I have never really understood the purpose of the M1
pin or cycle. Can
anyone in simple terms explain it's purpose?
M1 serves various purpose on the Z80 Bus:
- Together with MREQ it indicates an opcode fetch.
- Together with IORQ it indicates an vectored interupt acknowlege,
ordering the peripherial device to issue the vector number.
- Z80 I/O devices use M1 as 'programming finished' signal -
so, for example, if you set a Z80 PIO to interrupt mode,
the seting data will be transfered during the IORQ/WR cycle
(Trailing edge of T2), but the actual enabeling will be postponed
until the falling edge of M1 - just to be in an safe state.

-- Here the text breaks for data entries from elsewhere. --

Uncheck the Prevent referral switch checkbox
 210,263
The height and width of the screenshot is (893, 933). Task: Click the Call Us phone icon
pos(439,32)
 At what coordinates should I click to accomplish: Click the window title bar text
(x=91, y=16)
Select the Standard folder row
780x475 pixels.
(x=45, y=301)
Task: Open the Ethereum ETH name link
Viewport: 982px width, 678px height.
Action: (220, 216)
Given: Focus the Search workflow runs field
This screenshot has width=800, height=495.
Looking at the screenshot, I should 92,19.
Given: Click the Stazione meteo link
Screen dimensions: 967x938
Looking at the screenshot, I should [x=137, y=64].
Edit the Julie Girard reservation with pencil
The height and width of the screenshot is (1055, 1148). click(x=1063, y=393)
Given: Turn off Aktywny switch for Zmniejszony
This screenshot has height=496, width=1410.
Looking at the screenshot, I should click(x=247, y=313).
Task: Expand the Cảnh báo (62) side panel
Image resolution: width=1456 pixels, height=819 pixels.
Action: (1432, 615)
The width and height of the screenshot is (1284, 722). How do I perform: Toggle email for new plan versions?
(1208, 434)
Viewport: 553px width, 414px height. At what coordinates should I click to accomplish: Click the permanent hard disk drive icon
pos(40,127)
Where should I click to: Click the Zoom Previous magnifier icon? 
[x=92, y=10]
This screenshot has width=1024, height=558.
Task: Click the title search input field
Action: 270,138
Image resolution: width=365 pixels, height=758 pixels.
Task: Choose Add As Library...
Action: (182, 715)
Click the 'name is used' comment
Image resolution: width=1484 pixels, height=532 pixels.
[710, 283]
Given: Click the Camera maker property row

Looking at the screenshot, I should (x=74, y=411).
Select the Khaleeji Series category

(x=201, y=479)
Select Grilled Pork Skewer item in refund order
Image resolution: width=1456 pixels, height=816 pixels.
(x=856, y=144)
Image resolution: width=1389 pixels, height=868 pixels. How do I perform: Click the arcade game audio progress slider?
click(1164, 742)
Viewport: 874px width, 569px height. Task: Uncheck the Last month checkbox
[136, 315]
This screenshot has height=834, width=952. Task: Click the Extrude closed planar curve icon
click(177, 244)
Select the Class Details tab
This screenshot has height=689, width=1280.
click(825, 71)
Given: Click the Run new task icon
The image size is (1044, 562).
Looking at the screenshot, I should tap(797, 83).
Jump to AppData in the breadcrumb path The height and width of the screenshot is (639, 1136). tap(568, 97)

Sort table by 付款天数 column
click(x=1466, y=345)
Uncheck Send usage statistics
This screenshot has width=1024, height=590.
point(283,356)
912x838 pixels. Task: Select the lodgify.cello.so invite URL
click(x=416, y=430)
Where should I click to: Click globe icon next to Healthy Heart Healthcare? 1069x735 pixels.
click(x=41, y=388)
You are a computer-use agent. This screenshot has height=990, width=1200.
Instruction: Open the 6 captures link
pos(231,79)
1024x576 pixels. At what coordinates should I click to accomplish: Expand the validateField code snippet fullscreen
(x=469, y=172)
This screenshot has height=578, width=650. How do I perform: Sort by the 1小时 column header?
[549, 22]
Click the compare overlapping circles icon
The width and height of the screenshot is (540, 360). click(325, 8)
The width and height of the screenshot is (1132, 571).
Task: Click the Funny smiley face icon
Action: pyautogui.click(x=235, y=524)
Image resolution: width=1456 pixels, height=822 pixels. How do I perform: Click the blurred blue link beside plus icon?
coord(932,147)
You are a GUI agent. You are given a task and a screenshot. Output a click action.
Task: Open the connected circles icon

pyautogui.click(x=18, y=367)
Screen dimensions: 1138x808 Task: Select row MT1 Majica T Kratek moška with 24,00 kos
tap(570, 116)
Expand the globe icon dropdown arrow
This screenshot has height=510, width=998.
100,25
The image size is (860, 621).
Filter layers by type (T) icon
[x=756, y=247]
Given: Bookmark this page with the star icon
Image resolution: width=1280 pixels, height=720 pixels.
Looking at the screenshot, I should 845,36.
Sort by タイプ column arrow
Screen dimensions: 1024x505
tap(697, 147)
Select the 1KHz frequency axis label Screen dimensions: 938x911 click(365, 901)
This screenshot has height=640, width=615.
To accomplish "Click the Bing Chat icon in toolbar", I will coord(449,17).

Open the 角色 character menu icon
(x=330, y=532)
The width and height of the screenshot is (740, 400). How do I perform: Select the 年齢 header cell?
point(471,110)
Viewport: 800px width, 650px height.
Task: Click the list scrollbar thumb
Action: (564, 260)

Basicly M1 is only one member in a group of three status signals
to show the internal workflow:
M1 ST HALT
0 0 1 Opcodefetch (first byte)
0 1 1 Opcodefetch (2nd or 3rd byte)
1 1 1 Working
1 0 0 DMA
1 0 1 DMA
0 0 0 HALT
1 1 0 SLEEP (Z180)
0 1 0 Invalid (should nor occure)
As you see, or-ing ST and M1 and connecting the result to a
frequency counter gives a prety good instructions per time
indicator (MIPS-o-meter :).
I hope this was simpel _and_ complete :)
Gruss
H.
BTW, on the Z180 the M1 (together with the 64180 'early' IORQ/RD
signal enabeling) usage can be programmed via the OMCR - I had to
learn it the hard way (no, RTFM is no solution if you belive that
you know the signal handling :).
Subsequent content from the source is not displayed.